→ **Tujuan Tugas**
Menurut Mukadimah Deklarasi Cibubur dalam teks tentang hak asasi petani, atas dasar apa Negara wajib mengakui hak-hak petani? Hak apa yang dimaksud, dan melalui tindakan apa? Jawab dalam satu sampai tiga kalimat.

+++ Teks Sumber +++

Hasil "Konferensi Nasional Pembaruan Agraria untuk Perlindungan dan Pemenuhan Hak-hak Asasi Petani" (Komnas HAM, dkk, 17-20 April 2001) di Cibubur Jakarta telah merinci peta situasi dan kondisi serta argumen-argumen pokok sebagai dasar pijakan hak asasi petani.
Mukadimah Deklarasi Cibubur menyatakan: "... sesuai dengan Kovenan Internasional tentang Hak-hak Ekonomi, Sosial dan Budaya, Negara wajib mengakui hak-hak petani untuk mencapai taraf penghidupan yang layak bagi diri dan keluarganya, dan hak untuk bebas dari kelaparan, melalui tindakan pembaruan agraria".
Deklarasi hak asasi petani mencakup 8 bagian dan 67 tujuh butir, meliputi; hak-hak petani atas hidup dan atas penguasaan dan pemakaian sumber daya alam dan kemampuan pribadinya; hak petani atas produksi dan konsumsi, serta pemasaran produk, pengadaan asupan, dan jaminan mutu akan produknya. Diuraikan pula hak petani untuk berorganisasi, dan melanjutkan keturunannya serta makhluk hidup lainnya yang menjamin kelangsungan hidupnya, dan hak atas pengungkapan.

+++ Data Masukan +++

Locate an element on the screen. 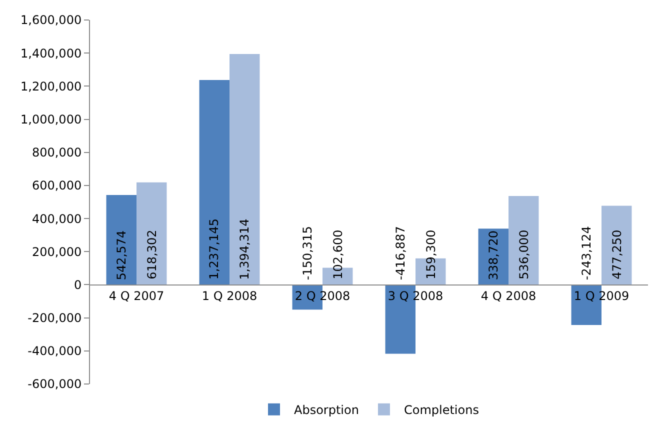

+++

→ **Jawaban Latihan**
Negara wajib mengakui hak-hak petani sesuai dengan Kovenan Internasional tentang Hak-hak Ekonomi, Sosial dan Budaya. Hak tersebut ialah hak petani untuk mencapai taraf penghidupan yang layak bagi diri dan keluarganya serta hak untuk bebas dari kelaparan. Pengakuan itu dilakukan melalui tindakan pembaruan agraria.